In reply to a question which I put to the Under-Secretary of State on this matter two weeks ago, the hon. Gentleman who is to reply to this debate referred to aircraft noise as a pestilence. He was absolutely right and was not exaggerating at all. The hon. Gentleman is known in the House for his great concern for social problems and the avoidance of human suffering in matters such as housing, and he is well aware from the voluminous correspondence which he has had with me on aircraft noise how much suffering exists. I hope that he will take every possible action he can to relieve the lot of my constituents and to mitigate this nuisance, despite the undoubted technical difficulties. I hope that he will be able to assure me that he and the Secretary of State for Trade will not flinch from placing the peace, quiet and health of people around airports above any commercial interests.
This problem is compounded by the great growth in traffic through Heathrow Airport. The British Airways Authority estimated in 1973 that 27 million passengers passed through the airports of South-East England during the year, and it projected the 1985 figure as 84 million, almost a three-fold increase. No one who has studied the problem is in doubt that the oil crisis will cause no more than a temporary hesitation in the graph reflecting the upward trend of air travel.

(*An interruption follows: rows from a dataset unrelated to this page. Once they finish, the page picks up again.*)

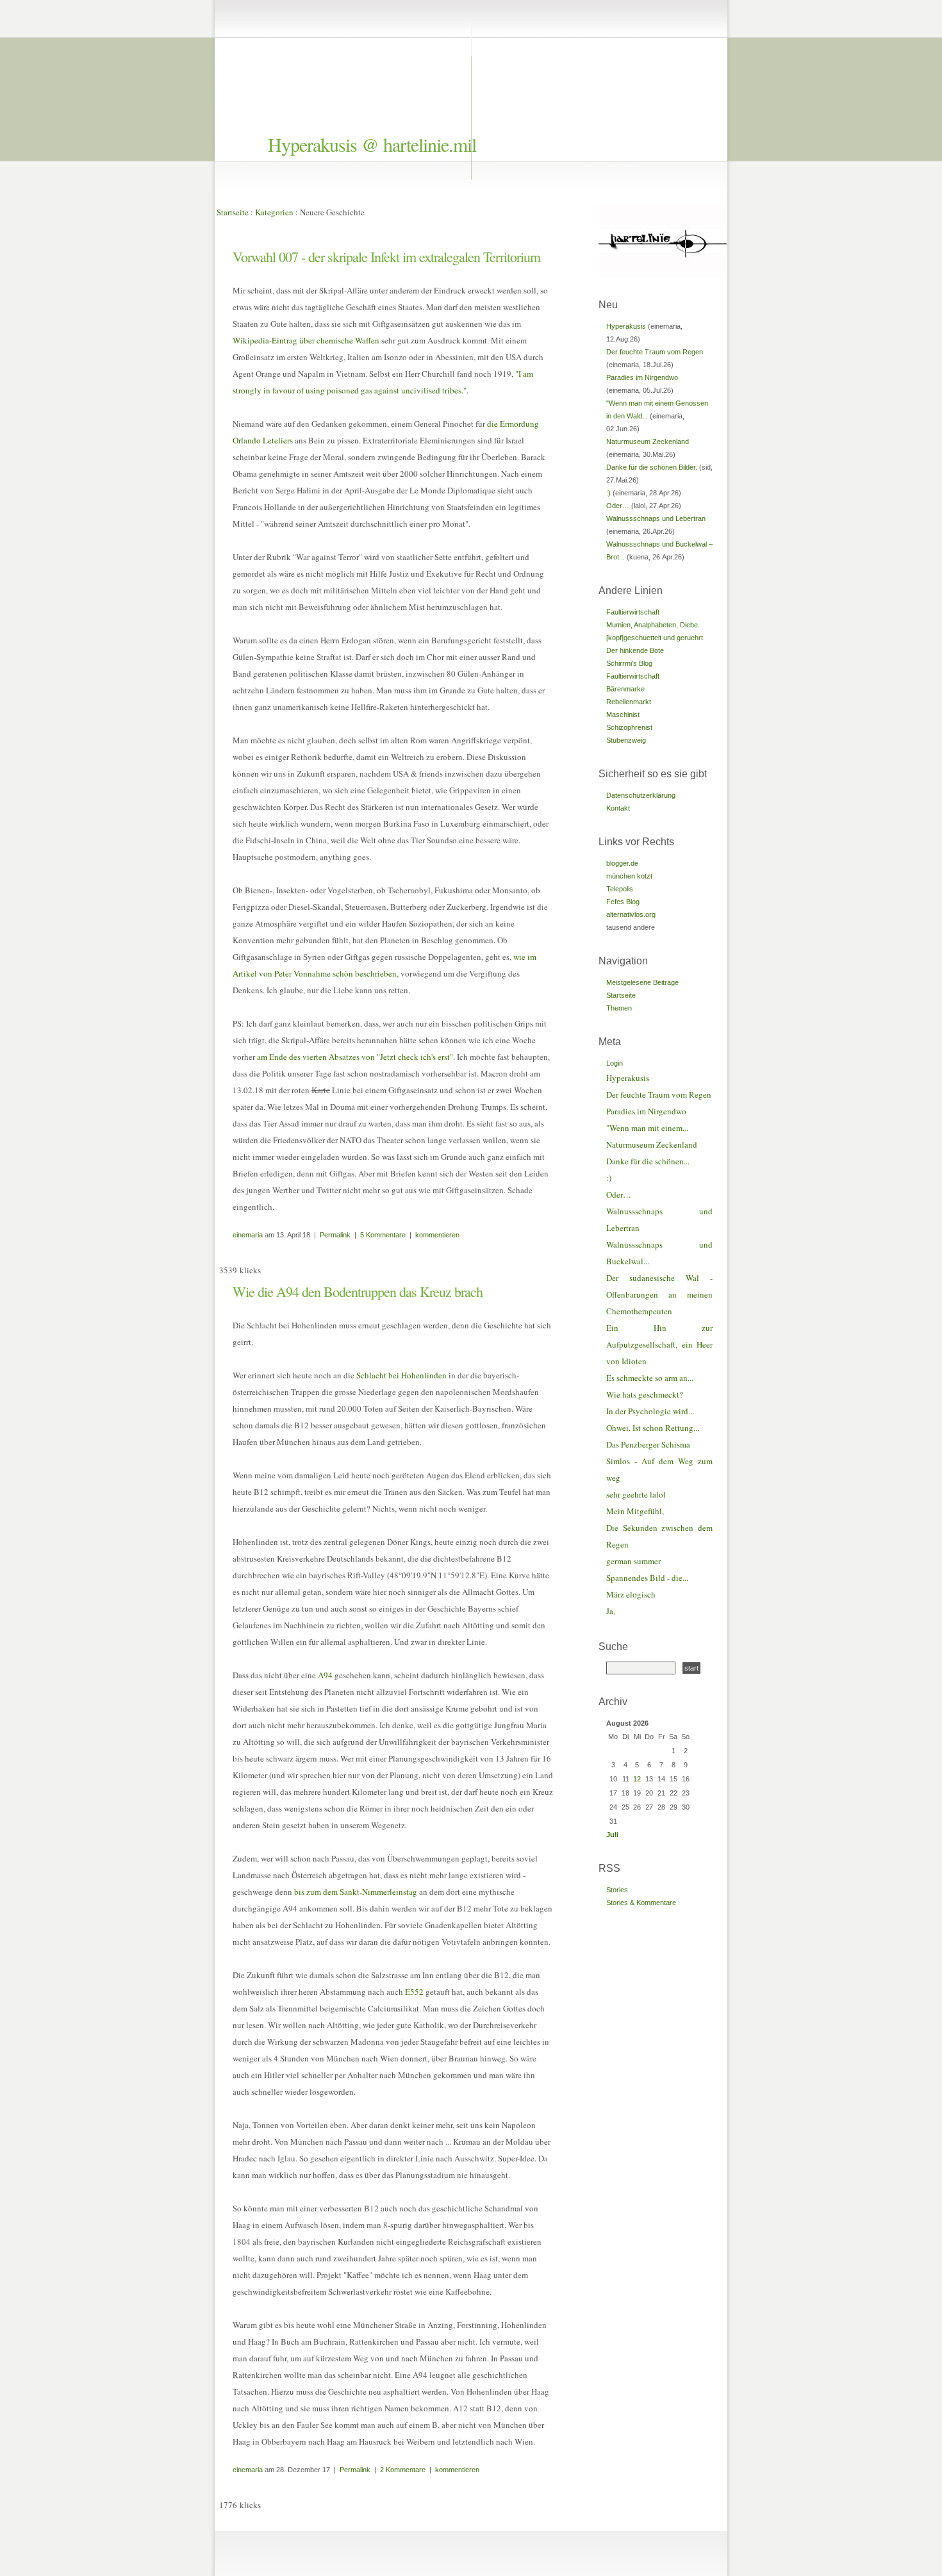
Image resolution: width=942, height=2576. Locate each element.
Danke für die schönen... (648, 1161)
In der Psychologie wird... (650, 1411)
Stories (617, 1890)
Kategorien (274, 212)
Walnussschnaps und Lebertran (656, 518)
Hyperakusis (626, 326)
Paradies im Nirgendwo (642, 377)
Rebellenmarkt (628, 702)
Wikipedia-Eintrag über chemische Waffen (306, 340)
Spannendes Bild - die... (647, 1577)
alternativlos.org (631, 914)
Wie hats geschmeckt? (644, 1394)
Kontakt (618, 808)
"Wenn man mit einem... (647, 1128)
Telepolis (619, 889)
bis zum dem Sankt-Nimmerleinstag (355, 1891)
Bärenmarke (625, 689)
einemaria (248, 1235)
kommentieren (437, 1235)
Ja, (610, 1611)
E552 (414, 1991)
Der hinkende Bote (635, 650)
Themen (619, 1008)
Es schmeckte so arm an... (649, 1377)
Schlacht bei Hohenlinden (401, 1375)
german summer (633, 1561)
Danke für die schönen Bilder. (651, 467)
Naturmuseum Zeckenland (647, 441)
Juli (612, 1834)
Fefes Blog (623, 901)
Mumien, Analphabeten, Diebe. (653, 625)
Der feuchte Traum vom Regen (654, 352)
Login (614, 1063)
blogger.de (622, 863)
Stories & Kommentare (641, 1902)
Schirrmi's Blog (629, 663)
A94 (325, 1675)
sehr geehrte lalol (636, 1494)
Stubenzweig (626, 740)
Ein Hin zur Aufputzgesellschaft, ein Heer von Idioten (659, 1344)
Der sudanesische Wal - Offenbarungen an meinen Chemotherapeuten (659, 1294)
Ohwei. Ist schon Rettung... (652, 1427)
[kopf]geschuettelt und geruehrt (654, 637)
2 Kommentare (403, 2469)
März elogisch (631, 1594)
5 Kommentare (383, 1235)
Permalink (335, 1235)
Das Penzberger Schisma (648, 1444)
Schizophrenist (629, 727)
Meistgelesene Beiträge (642, 982)
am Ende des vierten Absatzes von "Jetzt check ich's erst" (355, 1056)
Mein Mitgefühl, (635, 1511)
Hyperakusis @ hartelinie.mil (372, 144)
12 (637, 1779)
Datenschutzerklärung (640, 795)
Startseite (233, 212)
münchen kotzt (629, 876)
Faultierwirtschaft (632, 612)
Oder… (617, 505)
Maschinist (623, 714)
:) (608, 493)
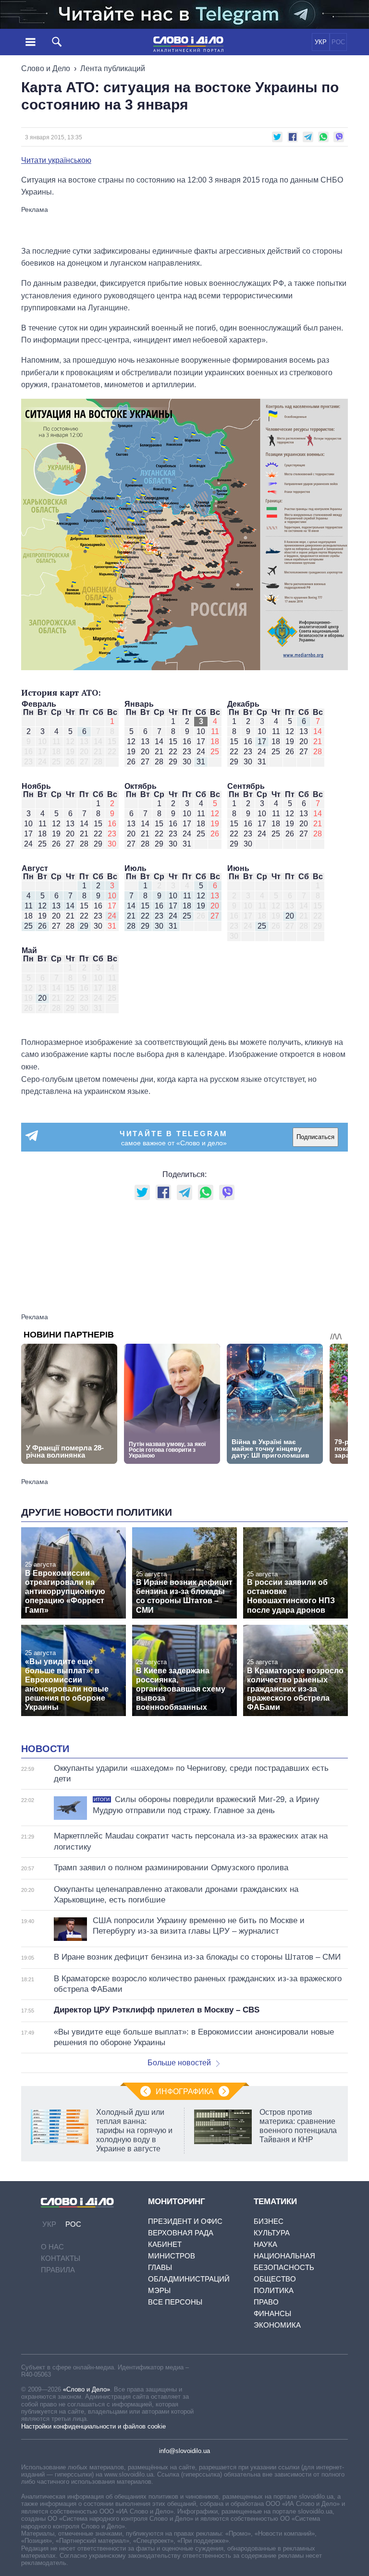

I suggest seven main areas of action. The first and most popular among people who have not studied the problem is the quietening of engines, thus dealing with noise at the source. There has been talk about this for years, and it is highly desirable in principle, but it is not enough. It is limited in scope and I am sceptical about how much can be achieved, especially in the short term. It is true that some quieter aircraft are coming along.